■ What is expected ■
Turn the records into a Markdown table with two columns, "No." for the row number and "Record Line" for the line itself, leaving out blank lines. Begin at the line that has "This screenshot has height=815, width=850." and stop after the last line of the records.

■ Records supplied ■
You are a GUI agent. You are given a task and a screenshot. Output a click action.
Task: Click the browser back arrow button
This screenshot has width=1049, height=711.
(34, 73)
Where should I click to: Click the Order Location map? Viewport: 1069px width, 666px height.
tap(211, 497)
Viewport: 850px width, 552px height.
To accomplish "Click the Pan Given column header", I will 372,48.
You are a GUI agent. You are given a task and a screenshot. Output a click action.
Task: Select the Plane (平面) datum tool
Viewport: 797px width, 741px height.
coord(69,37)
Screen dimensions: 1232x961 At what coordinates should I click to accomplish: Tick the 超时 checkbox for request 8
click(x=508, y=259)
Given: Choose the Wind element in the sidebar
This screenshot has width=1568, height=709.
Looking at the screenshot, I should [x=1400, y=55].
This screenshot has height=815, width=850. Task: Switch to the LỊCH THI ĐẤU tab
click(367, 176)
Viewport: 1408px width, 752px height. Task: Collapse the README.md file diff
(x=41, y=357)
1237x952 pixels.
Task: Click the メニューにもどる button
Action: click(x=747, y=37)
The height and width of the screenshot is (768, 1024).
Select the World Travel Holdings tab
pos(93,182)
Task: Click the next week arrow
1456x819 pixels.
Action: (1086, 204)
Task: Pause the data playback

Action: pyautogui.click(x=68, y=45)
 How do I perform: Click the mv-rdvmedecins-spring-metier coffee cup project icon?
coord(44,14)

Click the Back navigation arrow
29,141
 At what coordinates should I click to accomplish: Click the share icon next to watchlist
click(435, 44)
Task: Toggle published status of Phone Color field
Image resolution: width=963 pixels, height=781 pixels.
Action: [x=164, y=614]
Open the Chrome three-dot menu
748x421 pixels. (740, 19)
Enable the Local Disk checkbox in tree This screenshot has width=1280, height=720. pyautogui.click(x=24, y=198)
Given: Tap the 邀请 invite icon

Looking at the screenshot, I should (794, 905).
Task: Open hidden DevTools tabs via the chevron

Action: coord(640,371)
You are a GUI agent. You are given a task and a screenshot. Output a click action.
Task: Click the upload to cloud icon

■ Task output ■
| No. | Record Line |
|---|---|
| 1 | This screenshot has height=815, width=850. Task: Switch to the LỊCH THI ĐẤU tab |
| 2 | click(367, 176) |
| 3 | Viewport: 1408px width, 752px height. Task: Collapse the README.md file diff |
| 4 | (x=41, y=357) |
| 5 | 1237x952 pixels. |
| 6 | Task: Click the メニューにもどる button |
| 7 | Action: click(x=747, y=37) |
| 8 | The height and width of the screenshot is (768, 1024). |
| 9 | Select the World Travel Holdings tab |
| 10 | pos(93,182) |
| 11 | Task: Click the next week arrow |
| 12 | 1456x819 pixels. |
| 13 | Action: (1086, 204) |
| 14 | Task: Pause the data playback |
| 15 | Action: pyautogui.click(x=68, y=45) |
| 16 |  How do I perform: Click the mv-rdvmedecins-spring-metier coffee cup project icon? |
| 17 | coord(44,14) |
| 18 | Click the Back navigation arrow |
| 19 | 29,141 |
| 20 |  At what coordinates should I click to accomplish: Click the share icon next to watchlist |
| 21 | click(435, 44) |
| 22 | Task: Toggle published status of Phone Color field |
| 23 | Image resolution: width=963 pixels, height=781 pixels. |
| 24 | Action: [x=164, y=614] |
| 25 | Open the Chrome three-dot menu |
| 26 | 748x421 pixels. (740, 19) |
| 27 | Enable the Local Disk checkbox in tree This screenshot has width=1280, height=720. pyautogui.click(x=24, y=198) |
| 28 | Given: Tap the 邀请 invite icon |
| 29 | Looking at the screenshot, I should (794, 905). |
| 30 | Task: Open hidden DevTools tabs via the chevron |
| 31 | Action: coord(640,371) |
| 32 | You are a GUI agent. You are given a task and a screenshot. Output a click action. |
| 33 | Task: Click the upload to cloud icon |